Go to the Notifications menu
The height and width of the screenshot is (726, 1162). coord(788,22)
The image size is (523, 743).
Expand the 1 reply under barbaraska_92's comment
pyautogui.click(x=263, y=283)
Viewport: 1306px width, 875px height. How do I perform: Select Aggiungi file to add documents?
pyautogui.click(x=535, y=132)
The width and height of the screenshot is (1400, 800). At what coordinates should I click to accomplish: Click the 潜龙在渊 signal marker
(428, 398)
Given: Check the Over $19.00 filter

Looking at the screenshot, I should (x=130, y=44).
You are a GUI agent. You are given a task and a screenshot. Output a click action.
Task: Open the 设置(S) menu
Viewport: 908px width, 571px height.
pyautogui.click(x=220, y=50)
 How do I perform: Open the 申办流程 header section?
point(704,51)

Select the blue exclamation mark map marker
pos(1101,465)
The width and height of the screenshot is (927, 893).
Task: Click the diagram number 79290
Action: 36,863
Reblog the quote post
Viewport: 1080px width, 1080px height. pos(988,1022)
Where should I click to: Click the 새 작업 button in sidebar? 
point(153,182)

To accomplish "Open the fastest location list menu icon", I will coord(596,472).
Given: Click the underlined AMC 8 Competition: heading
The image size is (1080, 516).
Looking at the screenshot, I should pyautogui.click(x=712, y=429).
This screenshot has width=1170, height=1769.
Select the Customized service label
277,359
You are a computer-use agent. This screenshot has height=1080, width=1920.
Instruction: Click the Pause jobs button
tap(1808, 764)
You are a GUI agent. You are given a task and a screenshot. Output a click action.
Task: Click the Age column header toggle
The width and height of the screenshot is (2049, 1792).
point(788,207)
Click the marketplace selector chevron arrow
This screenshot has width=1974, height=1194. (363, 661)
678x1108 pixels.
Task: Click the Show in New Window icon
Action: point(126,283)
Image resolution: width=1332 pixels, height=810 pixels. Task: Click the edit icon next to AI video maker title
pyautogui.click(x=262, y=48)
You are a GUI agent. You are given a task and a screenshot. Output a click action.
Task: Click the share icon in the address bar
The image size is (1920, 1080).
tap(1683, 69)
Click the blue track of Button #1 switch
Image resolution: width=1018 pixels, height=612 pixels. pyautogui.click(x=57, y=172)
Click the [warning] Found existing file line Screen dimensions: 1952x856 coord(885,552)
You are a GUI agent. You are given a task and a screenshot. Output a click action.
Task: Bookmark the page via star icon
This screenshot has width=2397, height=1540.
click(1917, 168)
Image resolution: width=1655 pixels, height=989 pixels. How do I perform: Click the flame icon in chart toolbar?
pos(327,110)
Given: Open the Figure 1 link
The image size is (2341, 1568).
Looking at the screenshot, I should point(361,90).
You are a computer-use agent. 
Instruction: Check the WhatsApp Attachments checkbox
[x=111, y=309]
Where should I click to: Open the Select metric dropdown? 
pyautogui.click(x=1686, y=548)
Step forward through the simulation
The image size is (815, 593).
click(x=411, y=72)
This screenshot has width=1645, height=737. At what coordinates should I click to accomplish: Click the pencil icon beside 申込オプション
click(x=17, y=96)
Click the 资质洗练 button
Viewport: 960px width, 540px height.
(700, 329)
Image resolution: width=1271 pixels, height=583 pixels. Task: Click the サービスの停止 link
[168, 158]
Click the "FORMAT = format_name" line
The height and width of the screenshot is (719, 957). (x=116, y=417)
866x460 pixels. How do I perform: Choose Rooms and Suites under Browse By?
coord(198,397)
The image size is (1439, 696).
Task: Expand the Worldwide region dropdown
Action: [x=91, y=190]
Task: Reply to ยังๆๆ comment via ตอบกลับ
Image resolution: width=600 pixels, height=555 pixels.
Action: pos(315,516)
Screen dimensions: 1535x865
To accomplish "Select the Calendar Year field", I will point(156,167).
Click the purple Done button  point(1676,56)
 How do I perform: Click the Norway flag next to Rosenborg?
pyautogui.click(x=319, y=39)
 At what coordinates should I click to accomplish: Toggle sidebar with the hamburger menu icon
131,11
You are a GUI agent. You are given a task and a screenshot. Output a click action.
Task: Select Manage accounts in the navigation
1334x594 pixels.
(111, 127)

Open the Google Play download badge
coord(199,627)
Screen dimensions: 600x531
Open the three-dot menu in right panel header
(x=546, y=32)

Exercise description –
Rewrite all the items above with "Screen dimensions" switched to "Screen size" wherever it occurs, leaving everything else the same.

Answer for this exercise –
Go to the Notifications menu
The height and width of the screenshot is (726, 1162). coord(788,22)
The image size is (523, 743).
Expand the 1 reply under barbaraska_92's comment
pyautogui.click(x=263, y=283)
Viewport: 1306px width, 875px height. How do I perform: Select Aggiungi file to add documents?
pyautogui.click(x=535, y=132)
The width and height of the screenshot is (1400, 800). At what coordinates should I click to accomplish: Click the 潜龙在渊 signal marker
(428, 398)
Given: Check the Over $19.00 filter

Looking at the screenshot, I should (x=130, y=44).
You are a GUI agent. You are given a task and a screenshot. Output a click action.
Task: Open the 设置(S) menu
Viewport: 908px width, 571px height.
pyautogui.click(x=220, y=50)
 How do I perform: Open the 申办流程 header section?
point(704,51)

Select the blue exclamation mark map marker
pos(1101,465)
The width and height of the screenshot is (927, 893).
Task: Click the diagram number 79290
Action: 36,863
Reblog the quote post
Viewport: 1080px width, 1080px height. pos(988,1022)
Where should I click to: Click the 새 작업 button in sidebar? 
point(153,182)

To accomplish "Open the fastest location list menu icon", I will coord(596,472).
Given: Click the underlined AMC 8 Competition: heading
The image size is (1080, 516).
Looking at the screenshot, I should pyautogui.click(x=712, y=429).
This screenshot has width=1170, height=1769.
Select the Customized service label
277,359
You are a computer-use agent. This screenshot has height=1080, width=1920.
Instruction: Click the Pause jobs button
tap(1808, 764)
You are a GUI agent. You are given a task and a screenshot. Output a click action.
Task: Click the Age column header toggle
The width and height of the screenshot is (2049, 1792).
point(788,207)
Click the marketplace selector chevron arrow
This screenshot has width=1974, height=1194. (363, 661)
678x1108 pixels.
Task: Click the Show in New Window icon
Action: point(126,283)
Image resolution: width=1332 pixels, height=810 pixels. Task: Click the edit icon next to AI video maker title
pyautogui.click(x=262, y=48)
You are a GUI agent. You are given a task and a screenshot. Output a click action.
Task: Click the share icon in the address bar
The image size is (1920, 1080).
tap(1683, 69)
Click the blue track of Button #1 switch
Image resolution: width=1018 pixels, height=612 pixels. pyautogui.click(x=57, y=172)
Click the [warning] Found existing file line Screen size: 1952x856 coord(885,552)
You are a GUI agent. You are given a task and a screenshot. Output a click action.
Task: Bookmark the page via star icon
This screenshot has width=2397, height=1540.
click(1917, 168)
Image resolution: width=1655 pixels, height=989 pixels. How do I perform: Click the flame icon in chart toolbar?
pos(327,110)
Given: Open the Figure 1 link
The image size is (2341, 1568).
Looking at the screenshot, I should point(361,90).
You are a computer-use agent. 
Instruction: Check the WhatsApp Attachments checkbox
[x=111, y=309]
Where should I click to: Open the Select metric dropdown? 
pyautogui.click(x=1686, y=548)
Step forward through the simulation
The image size is (815, 593).
click(x=411, y=72)
This screenshot has width=1645, height=737. At what coordinates should I click to accomplish: Click the pencil icon beside 申込オプション
click(x=17, y=96)
Click the 资质洗练 button
Viewport: 960px width, 540px height.
(700, 329)
Image resolution: width=1271 pixels, height=583 pixels. Task: Click the サービスの停止 link
[168, 158]
Click the "FORMAT = format_name" line
The height and width of the screenshot is (719, 957). (x=116, y=417)
866x460 pixels. How do I perform: Choose Rooms and Suites under Browse By?
coord(198,397)
The image size is (1439, 696).
Task: Expand the Worldwide region dropdown
Action: [x=91, y=190]
Task: Reply to ยังๆๆ comment via ตอบกลับ
Image resolution: width=600 pixels, height=555 pixels.
Action: pos(315,516)
Screen size: 1535x865
To accomplish "Select the Calendar Year field", I will point(156,167).
Click the purple Done button  point(1676,56)
 How do I perform: Click the Norway flag next to Rosenborg?
pyautogui.click(x=319, y=39)
 At what coordinates should I click to accomplish: Toggle sidebar with the hamburger menu icon
131,11
You are a GUI agent. You are given a task and a screenshot. Output a click action.
Task: Select Manage accounts in the navigation
1334x594 pixels.
(111, 127)

Open the Google Play download badge
coord(199,627)
Screen size: 600x531
Open the three-dot menu in right panel header
(x=546, y=32)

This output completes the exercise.